I am reluctant to list this laptop. It’s easy to move around of course, being so thin and light. The trackpad is the best you can find. The battery life with 13+ hours is also class leading, so you don’t need to look for power sockets in a cafe every time, which is what I need to do.

For clearer text the screen resolution needs to be bumped up – the Macbook Pro’s retina screen is a clear improvement – which helps the eyes when you do as much reading as I do. But this is not the worst thing. No, the Macbook Air, and someone needs to say this, has perhaps the horriblest, most horrendous keyboard to ever grace such a costly machine. The Macbook Pro is better, but its slimmer brother has keys that are flat, squelchy and unresponsive. It’s like typing on a potato.

I would not say no if some kind stranger pressed one into my hands, but I would find no additional satisfaction from writing on a Macbook Air.

Budget alternative: Get an iPad and a third-party keyboard dock. Download the Microsoft Word app for further writing productivity, or alternatively just use a free writing app and send it to yourself via email. The iPad Air also has great battery life and doubles up as a fantastic way to subscribe to magazines etc, especially when you’re freelancing from overseas.

 

Most fun and portable

Microsoft Surface Pro 3

Most fun? What does that mean? It’s not really a metric tech sites can measure in their laptop reviews. And yet, I think the Surface Pro, which is a laptop in tablet form, is quite a fun little computer. It’s thinner than a Macbook Air and lighter.

In order to do any serious work, you’ll have to buy the separately sold keyboard attachment. They come in two types. One is touch responsive, meaning you’ll have to hammer on a flat piece of plastic with no buttons, or the other one which does have buttons. The latter keyboard is not great – it’s somewhat flimsy but I think it works fine enough, almost a novelty pleasure.

I like the Surface Pro because it’s a sleek tablet, with all the power of a laptop, and you can put it together like a writing transformer. Just taking it out of a bag, setting it up and magnetically attaching its keyboard is a cool experience. I realize how geeky and boyish that sounds.

Budget alternative: The Asus Transformer Book T100. A tablet that comes with a keyboard dock for a very cheap price. It runs Windows 8.1, comes with Microsoft Office installed and a processor that is not too bad. The keyboard dock is cramped and not that fun to use however.

A great Windows laptop, with a fantastic keyboard

Lenovo Yoga 2 Pro

Lenovo is famous for the extra effort they put into keyboard design, and you’ll find superior keyboards across their range. Their ThinkPad line is especially well known for keyboards that resemble desktop typing with high, raised keys that provide excellent tactile feedback. The Yoga 2 Pro is an ultrabook with an HD touchscreen, a processor more than able to handle photo and video editing, and a neat trick of being able to fold over its body to become a tablet. Typing is fast, smooth and groovy.
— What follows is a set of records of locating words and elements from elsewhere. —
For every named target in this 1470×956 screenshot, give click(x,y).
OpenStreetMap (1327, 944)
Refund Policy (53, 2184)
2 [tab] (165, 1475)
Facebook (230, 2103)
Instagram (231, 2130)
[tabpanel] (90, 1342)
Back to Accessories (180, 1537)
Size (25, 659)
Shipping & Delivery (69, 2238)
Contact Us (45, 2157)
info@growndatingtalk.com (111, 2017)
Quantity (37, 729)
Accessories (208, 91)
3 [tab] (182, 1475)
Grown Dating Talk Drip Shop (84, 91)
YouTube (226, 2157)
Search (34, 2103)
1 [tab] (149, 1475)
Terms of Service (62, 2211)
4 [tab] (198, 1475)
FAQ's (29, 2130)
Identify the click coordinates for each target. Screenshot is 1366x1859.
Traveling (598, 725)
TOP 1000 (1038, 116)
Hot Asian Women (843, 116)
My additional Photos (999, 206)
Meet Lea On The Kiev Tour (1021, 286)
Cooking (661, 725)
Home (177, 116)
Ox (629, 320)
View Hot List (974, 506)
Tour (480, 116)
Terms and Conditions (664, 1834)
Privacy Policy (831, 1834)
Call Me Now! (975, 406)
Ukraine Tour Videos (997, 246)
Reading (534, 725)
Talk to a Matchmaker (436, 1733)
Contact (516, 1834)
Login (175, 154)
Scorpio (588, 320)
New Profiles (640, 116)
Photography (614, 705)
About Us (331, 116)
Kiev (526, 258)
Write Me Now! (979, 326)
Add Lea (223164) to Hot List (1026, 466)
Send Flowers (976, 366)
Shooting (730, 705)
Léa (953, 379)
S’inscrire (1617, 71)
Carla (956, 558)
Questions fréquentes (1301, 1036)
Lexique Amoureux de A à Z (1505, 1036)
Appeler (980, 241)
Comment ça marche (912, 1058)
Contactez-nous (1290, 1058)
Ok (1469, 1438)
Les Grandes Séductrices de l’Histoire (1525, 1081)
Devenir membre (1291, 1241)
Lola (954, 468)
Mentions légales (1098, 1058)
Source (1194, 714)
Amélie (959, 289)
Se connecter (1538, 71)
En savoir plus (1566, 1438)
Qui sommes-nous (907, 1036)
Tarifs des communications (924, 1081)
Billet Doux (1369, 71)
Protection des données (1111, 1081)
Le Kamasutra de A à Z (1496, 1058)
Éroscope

Budget alternative: The Yoga 2 (without the “Pro” suffix) costs £400 to £700, depending what size you choose, otherwise the aforementioned Ideapad S210 Touch is a good bet although it is hard to find.

My favourite keyboard, and a killer machine 

Dell XPS 13

This is a premium ultrabook with top-end specs. It looks great, is as thin as a Macbook Air but looks sturdier and more robust. Although the battery life could be improved (only about 6 hours), it does feature a higher resolution screen than Macbook Airs, meaning reading text is easier on the eyes.

This is an expensive machine, indeed the costliest on this list, but I’ll pay it to use that magnificent keyboard. The keys are wider and fatter, each click giving out robust feedback. The font of every letter demands to be hammered with vigour; powered by whisky and tobacco.

Typing on this thing is addictive, as if every hit is a small smack of satisfaction. For us modern writers, we will never get into the mechanical groove of typing on a typewriter like Jack Kerouac or Ernest Hemingway or even Hunter S Thompson. For me this keyboard provides a semblance of the same thrill.